The objective is formulated as a binary classification with two classes ( $\bm{X}\in\mathcal{R}^{6}$ , $Y\in\{-1,+1\}$ ): damaged and survived, where $\bm{X}$ is the input that contains six bands of pre- and post-event RGB and $Y$ is the class label. The damaged and survived classes are treated as the positive ( $+1$ ) and negative ( $-1$ ). In the disaster damage mapping, we only have few numbers of damaged samples (P). The remaining datasets are unlabeled (U), which include positive or negative. Assume that we have the training dataset $D$ , which include positive ( $D_{P}$ ) and unlabeled datasets ( $D_{U}$ ). Then, we have $D=D_{P}+D_{U}$ , where $D_{P}$ and $D_{U}$ contain $n_{P}$ and $n_{U}$ samples, respectively. Let $p(x,y)$ be the underlying joint distribution of $(\bm{X},Y)$ , $p(x|Y=+1)$ and $p(x|Y=-1)$ are the distributions of P and N datasets. $\pi_{p}=p(Y=+1)$ and $\pi_{n}=p(Y=-1)=1-\pi_{p}$ are the positive and negative class-prior probabilities.

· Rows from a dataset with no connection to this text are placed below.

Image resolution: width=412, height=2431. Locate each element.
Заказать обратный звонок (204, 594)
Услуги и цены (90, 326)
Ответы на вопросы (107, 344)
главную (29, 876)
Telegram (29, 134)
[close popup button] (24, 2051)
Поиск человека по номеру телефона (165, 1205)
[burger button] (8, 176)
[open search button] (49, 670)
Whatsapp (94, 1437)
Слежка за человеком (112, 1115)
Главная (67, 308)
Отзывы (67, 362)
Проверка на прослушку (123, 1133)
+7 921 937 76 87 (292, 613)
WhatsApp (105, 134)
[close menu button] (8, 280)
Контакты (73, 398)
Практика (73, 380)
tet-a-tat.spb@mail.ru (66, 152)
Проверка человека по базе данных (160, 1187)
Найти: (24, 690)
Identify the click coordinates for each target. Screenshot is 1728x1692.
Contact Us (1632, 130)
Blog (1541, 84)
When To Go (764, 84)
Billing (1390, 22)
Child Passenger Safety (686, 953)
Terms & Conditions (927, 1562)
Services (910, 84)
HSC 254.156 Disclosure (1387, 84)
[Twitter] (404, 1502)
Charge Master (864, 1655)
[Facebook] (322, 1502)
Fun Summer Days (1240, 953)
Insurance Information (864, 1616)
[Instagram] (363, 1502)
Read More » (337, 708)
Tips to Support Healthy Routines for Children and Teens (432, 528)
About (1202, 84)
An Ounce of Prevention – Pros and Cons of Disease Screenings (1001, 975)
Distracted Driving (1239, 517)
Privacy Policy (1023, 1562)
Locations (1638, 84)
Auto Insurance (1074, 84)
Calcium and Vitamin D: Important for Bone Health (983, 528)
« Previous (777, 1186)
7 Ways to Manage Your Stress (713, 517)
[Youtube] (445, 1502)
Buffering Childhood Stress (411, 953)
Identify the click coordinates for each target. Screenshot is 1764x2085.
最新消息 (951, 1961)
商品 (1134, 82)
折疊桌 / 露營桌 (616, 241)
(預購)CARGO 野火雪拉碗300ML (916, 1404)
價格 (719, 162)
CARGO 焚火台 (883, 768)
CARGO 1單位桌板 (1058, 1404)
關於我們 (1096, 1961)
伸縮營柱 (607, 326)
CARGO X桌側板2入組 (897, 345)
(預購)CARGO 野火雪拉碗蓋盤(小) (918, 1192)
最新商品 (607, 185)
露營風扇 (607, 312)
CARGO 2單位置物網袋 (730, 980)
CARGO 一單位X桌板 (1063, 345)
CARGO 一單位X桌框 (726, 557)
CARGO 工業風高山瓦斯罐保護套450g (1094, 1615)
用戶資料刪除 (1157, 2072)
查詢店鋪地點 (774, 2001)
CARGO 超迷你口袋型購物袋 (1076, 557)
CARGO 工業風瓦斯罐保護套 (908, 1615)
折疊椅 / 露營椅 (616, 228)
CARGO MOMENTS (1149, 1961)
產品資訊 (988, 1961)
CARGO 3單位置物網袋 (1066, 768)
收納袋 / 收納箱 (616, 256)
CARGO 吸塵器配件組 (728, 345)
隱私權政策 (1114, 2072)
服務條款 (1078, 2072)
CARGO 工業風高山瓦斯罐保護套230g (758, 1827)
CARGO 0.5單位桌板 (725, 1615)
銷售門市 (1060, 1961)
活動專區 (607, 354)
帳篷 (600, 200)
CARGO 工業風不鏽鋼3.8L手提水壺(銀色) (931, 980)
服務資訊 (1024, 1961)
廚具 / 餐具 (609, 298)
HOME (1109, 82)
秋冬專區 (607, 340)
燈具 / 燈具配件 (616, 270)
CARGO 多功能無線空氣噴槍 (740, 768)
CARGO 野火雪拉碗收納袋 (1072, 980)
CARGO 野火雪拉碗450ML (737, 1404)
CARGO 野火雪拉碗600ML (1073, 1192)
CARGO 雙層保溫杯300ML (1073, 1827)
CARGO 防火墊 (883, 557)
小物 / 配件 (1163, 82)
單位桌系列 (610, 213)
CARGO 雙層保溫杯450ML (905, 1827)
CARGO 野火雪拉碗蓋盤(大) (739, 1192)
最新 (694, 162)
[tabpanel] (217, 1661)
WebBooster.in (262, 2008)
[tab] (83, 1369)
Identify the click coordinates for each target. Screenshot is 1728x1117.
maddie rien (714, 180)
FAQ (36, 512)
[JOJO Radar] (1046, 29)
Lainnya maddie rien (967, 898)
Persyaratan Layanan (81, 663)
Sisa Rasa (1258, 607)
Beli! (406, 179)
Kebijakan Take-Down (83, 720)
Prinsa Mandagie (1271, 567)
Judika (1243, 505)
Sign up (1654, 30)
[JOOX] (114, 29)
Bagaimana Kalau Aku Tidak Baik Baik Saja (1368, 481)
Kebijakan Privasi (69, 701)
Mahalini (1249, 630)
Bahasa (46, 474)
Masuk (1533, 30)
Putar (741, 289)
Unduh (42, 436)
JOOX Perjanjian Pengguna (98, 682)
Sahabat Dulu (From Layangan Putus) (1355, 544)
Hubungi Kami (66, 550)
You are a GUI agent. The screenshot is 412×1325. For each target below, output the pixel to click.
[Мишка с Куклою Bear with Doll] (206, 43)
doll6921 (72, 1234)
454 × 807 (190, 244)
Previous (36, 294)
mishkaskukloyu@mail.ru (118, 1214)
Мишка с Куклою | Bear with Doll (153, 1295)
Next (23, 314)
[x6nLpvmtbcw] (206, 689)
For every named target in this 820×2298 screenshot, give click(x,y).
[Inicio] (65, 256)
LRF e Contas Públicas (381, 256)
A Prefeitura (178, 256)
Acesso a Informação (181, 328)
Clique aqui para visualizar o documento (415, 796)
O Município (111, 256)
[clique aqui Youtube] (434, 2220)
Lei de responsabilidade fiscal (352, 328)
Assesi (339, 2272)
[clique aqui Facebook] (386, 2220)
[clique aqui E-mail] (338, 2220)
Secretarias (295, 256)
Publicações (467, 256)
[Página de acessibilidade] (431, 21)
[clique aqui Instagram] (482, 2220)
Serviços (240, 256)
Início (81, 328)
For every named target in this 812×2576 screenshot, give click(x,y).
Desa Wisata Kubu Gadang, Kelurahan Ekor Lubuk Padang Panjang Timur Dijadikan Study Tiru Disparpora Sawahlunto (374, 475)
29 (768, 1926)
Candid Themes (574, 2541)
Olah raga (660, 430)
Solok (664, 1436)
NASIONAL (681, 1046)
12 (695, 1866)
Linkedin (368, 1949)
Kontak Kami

As shown in Fig. 1, we firstly train a classification model to create a trusted pseudo PN dataset for U ( $D_{trust}$ ), and the remaining is treated as a new PU dataset ( $D_{U}-D_{trust}$ ). Then, knowledge distillation with two student models and their teacher models is used as a regularization to enhance performance while overcoming the inconsistent between the two models.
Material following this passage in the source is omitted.